Donahue, a proud liberal, was not afraid to have a conversation with an intellectual heavy weight such as Friedman on a national stage. In fact, Donahue is to be praised for this. He challenged Friedman, and then allowed him the time and space to make his case for free markets and capitalism.
One must only go to YouTube and put “donahue” and “friedman” into the search field to find the whole remarkable appearance. But what is striking about the short video highlights below is how apt both Donahue’s questions and Friedman’s answers are to the grievances put forth by the Occupy Wall Street crowd today. It’s almost eerie.
Here’s Donahue lamenting the “mal-distribution of wealth” in the world, fretting that there are “so few haves” and many more “have nots.” Donahue also decries the “concentration of power” among those “haves,” and suggests that capitalism does not “reward virtue” but an “ability to manipulate the system.” Sound familiar? Inherent in all of Donahue’s questions is the notion that government is the only vehicle that can correct these wrongs — the same message of the Occupy Wall Street crowd and their fans in the media. Friedman destroys all these points, and he does it in just two minutes.
Marvelous. As isn’t it quaint how Friedman apologizes for slightly criticizing the President of the United States? A different time.
In this second clip, a woman asks: “Why is it we have so many millionaires in the United States and we still have so many impoverished people who try to get up into the world? Why is it we have this lack of money where people who can’t support themselves decently and get a decent job, where all these big men are all on top making oodles and oodles of money? They don’t need it. They can only eat that much.”

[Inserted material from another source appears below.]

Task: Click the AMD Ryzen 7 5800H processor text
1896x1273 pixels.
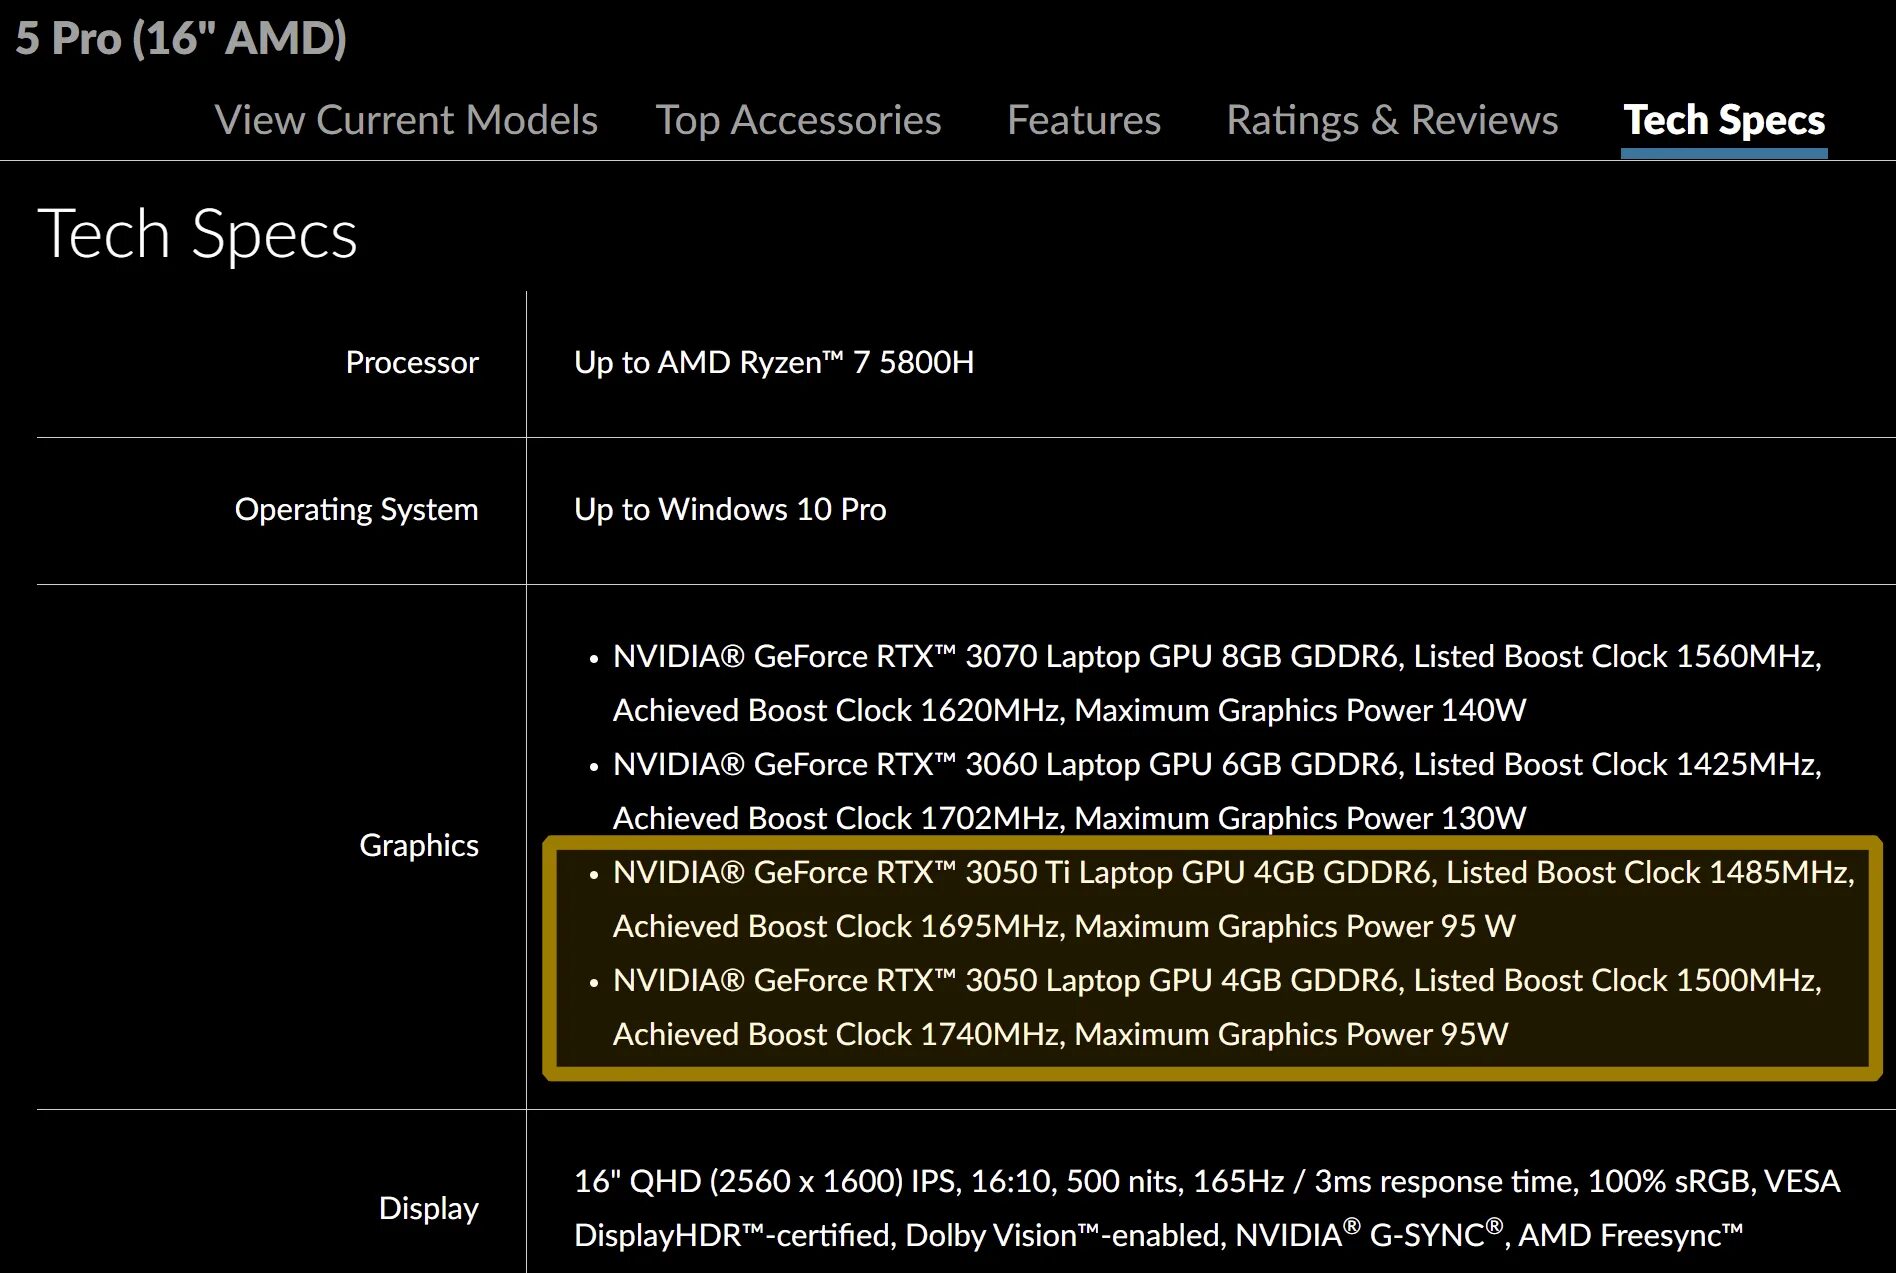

She went on to say that these rich people “hoard” their wealth. Friedman got her to admit that these rich folks actually “keep investing it” in stuff like … (gasp!) … OIL! … and those investments are to the benefit of society. Watch and learn, OWS:
Even Donahue seemed impressed with that answer after his follow-up about the minimum wage. In that clip above, Friedman mentions his PBS documentary “Free to Choose,” based on his timeless book, written with his wife Rose, that argues the virtues of free enterprise and capitalism. The last clip I’ll share below is from that series.
The YouTube title is “Milton Friedman vs. and Academic Socialist.” Again, it should be noted, this documentary was produced before the Reagan Revolution. Back then, there was still a lively and thoughtful debate about what system is better: free markets and capitalism, or markets organized and directed by government — i.e. socialism. It is the same debate (sadly) we are having today. Clearly President Obama still holds to the latter, and he exercises it through the only way possible in an age after the Soviet Union crumbled and the Friedman/Reagan Revolution took hold: crony capitalism.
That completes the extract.